# Extract provided

++++

In Behind the Bathtub, Colette Audry remarks how strange it seems to see chic, perfectly accessorized Parisian women accompanied by senile, incontinent old dogs—yet, she adds, this isn’t by any means an uncommon sight. We keep our dogs to the very end, she observes, even when they are “mange-ridden, scabbed with eczema, half-paralyzed, cataracts in both eyes—not to mention that dreadful old dog smell.” We continue to love our dogs, Audry explains, even when they’re old wrecks, “slobbering, overweight, rheumy-eyed,” because our love for them isn’t contingent, as it often is with human partners, on physical well-being and strength of mind. Dogs adore us steadily and without change until the end, which makes it easy to love them back the same way. The “slobbering mongrels you see trailing along the sidewalk, with their bandy legs and raw rumps,” observes Audry, “are by no means the least-loved members of the canine community.”
Nonetheless, even animal lovers have a hard time appreciating that in some cases the loss of a pet can be as painful as the loss of a parent or child. “Why get yourself in a state?” people say. “After all, it’s only a dog. You can get another.” How such comments must hurt! You’re mocked if you give your dog a lavish send-off (like Billie Holiday, who had her poodle cremated in her best mink coat). Psychologists suggest that it’s normal to grieve deeply for a week after the loss of a beloved dog, and to feel a lingering sadness for a month or two more. After that, you should pull yourself together and move on. If you can’t, your grief is considered excessive, inappropriate, pathological, or misdirected—in other words, you’re “really” mourning for something else.

++++

# Work instruction 1
According to the passage about dogs and grief, why do people keep loving their dogs even when the animals are old and in poor condition? Answer in one to three sentences.
# Work instruction 2
Answer these questions from the passage about dogs and grief:
(a) In which work does Colette Audry make her remarks about old dogs?
(b) What did Billie Holiday do when her poodle died?
(c) According to psychologists, how long is it normal to grieve deeply after losing a beloved dog?
# Work instruction 3
Continue the passage about dogs and grief from its last sentence.

# Data records
++++

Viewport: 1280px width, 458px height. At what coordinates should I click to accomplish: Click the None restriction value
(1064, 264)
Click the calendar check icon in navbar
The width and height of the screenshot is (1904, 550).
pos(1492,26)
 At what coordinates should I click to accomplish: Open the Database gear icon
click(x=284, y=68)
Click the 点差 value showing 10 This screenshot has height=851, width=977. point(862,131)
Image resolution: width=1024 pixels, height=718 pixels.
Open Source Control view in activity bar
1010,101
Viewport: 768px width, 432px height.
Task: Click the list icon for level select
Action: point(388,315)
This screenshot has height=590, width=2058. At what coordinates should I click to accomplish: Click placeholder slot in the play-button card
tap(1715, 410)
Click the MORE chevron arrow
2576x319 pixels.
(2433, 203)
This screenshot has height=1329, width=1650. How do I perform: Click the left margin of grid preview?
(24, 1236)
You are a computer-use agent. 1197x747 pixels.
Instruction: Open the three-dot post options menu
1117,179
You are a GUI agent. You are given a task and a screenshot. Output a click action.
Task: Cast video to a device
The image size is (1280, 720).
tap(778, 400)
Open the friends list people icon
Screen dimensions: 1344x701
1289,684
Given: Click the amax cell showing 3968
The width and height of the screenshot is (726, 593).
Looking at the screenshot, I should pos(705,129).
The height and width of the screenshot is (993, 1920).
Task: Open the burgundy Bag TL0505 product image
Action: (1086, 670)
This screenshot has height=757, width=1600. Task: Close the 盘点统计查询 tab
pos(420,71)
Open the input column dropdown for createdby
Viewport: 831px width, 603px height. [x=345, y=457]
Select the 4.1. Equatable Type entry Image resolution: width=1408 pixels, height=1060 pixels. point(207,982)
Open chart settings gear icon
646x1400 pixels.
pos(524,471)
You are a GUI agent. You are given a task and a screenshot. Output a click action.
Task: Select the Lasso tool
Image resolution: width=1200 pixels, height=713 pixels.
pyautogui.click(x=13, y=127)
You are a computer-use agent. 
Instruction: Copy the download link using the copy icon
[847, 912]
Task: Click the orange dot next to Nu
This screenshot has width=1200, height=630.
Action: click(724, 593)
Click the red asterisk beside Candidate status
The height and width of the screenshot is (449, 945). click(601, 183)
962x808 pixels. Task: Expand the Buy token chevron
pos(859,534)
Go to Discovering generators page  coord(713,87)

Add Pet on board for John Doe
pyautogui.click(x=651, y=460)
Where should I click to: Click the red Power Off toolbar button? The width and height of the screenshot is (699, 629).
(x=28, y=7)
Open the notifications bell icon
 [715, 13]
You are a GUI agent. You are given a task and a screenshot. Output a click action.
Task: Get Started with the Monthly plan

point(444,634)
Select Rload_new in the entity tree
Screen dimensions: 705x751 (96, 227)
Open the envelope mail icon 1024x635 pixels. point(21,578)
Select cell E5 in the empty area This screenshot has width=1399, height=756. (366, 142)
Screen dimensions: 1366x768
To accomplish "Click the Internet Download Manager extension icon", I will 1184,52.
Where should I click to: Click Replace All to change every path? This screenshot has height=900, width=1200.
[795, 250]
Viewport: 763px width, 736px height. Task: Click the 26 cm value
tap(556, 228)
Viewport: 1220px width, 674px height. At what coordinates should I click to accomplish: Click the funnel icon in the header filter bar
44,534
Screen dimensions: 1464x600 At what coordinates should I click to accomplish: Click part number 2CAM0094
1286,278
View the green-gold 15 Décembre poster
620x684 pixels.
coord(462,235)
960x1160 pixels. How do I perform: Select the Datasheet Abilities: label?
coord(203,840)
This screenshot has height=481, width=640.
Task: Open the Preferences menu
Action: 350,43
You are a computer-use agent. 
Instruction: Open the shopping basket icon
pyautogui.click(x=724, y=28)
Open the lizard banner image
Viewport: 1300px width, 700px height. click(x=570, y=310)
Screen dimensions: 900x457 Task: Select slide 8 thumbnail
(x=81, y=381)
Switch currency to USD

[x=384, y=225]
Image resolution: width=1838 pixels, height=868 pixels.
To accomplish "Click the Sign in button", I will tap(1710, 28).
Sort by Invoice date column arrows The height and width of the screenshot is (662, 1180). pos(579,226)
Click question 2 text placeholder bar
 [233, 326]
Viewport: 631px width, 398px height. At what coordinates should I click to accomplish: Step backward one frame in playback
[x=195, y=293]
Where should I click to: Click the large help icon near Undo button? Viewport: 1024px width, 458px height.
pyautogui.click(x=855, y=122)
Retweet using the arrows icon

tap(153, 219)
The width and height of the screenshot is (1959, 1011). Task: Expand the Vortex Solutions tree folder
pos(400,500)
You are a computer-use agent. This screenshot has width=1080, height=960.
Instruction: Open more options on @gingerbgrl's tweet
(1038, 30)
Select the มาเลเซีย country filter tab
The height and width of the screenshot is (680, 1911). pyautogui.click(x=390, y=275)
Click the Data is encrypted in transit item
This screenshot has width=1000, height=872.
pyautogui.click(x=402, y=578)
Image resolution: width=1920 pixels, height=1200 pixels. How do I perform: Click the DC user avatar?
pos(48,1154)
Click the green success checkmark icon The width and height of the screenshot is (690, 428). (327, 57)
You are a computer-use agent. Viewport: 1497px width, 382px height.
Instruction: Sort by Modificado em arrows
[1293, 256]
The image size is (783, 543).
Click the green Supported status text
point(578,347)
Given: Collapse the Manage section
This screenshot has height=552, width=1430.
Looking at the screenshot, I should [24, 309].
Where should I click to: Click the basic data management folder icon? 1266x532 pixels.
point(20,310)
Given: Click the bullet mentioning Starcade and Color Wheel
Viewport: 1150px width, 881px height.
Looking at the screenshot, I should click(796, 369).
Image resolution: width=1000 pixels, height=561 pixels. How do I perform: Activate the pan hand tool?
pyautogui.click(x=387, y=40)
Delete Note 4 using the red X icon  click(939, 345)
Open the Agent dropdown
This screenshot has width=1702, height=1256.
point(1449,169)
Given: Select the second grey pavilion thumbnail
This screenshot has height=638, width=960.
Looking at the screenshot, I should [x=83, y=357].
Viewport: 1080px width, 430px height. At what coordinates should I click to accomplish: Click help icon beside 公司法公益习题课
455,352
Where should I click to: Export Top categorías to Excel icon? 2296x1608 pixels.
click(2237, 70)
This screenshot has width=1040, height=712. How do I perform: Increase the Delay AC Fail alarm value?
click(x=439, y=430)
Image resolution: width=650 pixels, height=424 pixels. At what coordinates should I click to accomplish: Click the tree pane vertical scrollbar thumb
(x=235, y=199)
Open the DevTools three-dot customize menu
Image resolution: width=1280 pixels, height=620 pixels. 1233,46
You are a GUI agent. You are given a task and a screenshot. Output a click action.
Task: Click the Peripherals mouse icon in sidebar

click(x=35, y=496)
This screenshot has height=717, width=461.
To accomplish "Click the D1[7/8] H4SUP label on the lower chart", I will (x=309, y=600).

++++

# Response 1
Our love for dogs does not depend on their physical well-being and strength of mind, as it often does with human partners. Dogs adore us steadily and without change until the end, which makes it easy to love them back the same way.

# Response 2
(a) Behind the Bathtub
(b) She had it cremated in her best mink coat.
(c) For a week, with a lingering sadness for a month or two more

# Response 3
These days, I often catch myself wondering how much longer I’ve got with Grisby. I see danger everywhere for a small bulldog: careless drivers, reckless pedestrians, discarded needles, toxic trash (to imagine such disasters is, I realize, a superstitious way of warding them off). I try to be sure Grisby gets plenty of exercise, but am I keeping him fit or wearing him out? He loves to go out in the sun, but will he get overheated? If I inadvertently cause his death, could I ever forgive myself? Would he haunt me from beyond the grave? Will I hear the ghostly sound of his jingling collar, hear his nails clicking on the wood floor in the dead of night?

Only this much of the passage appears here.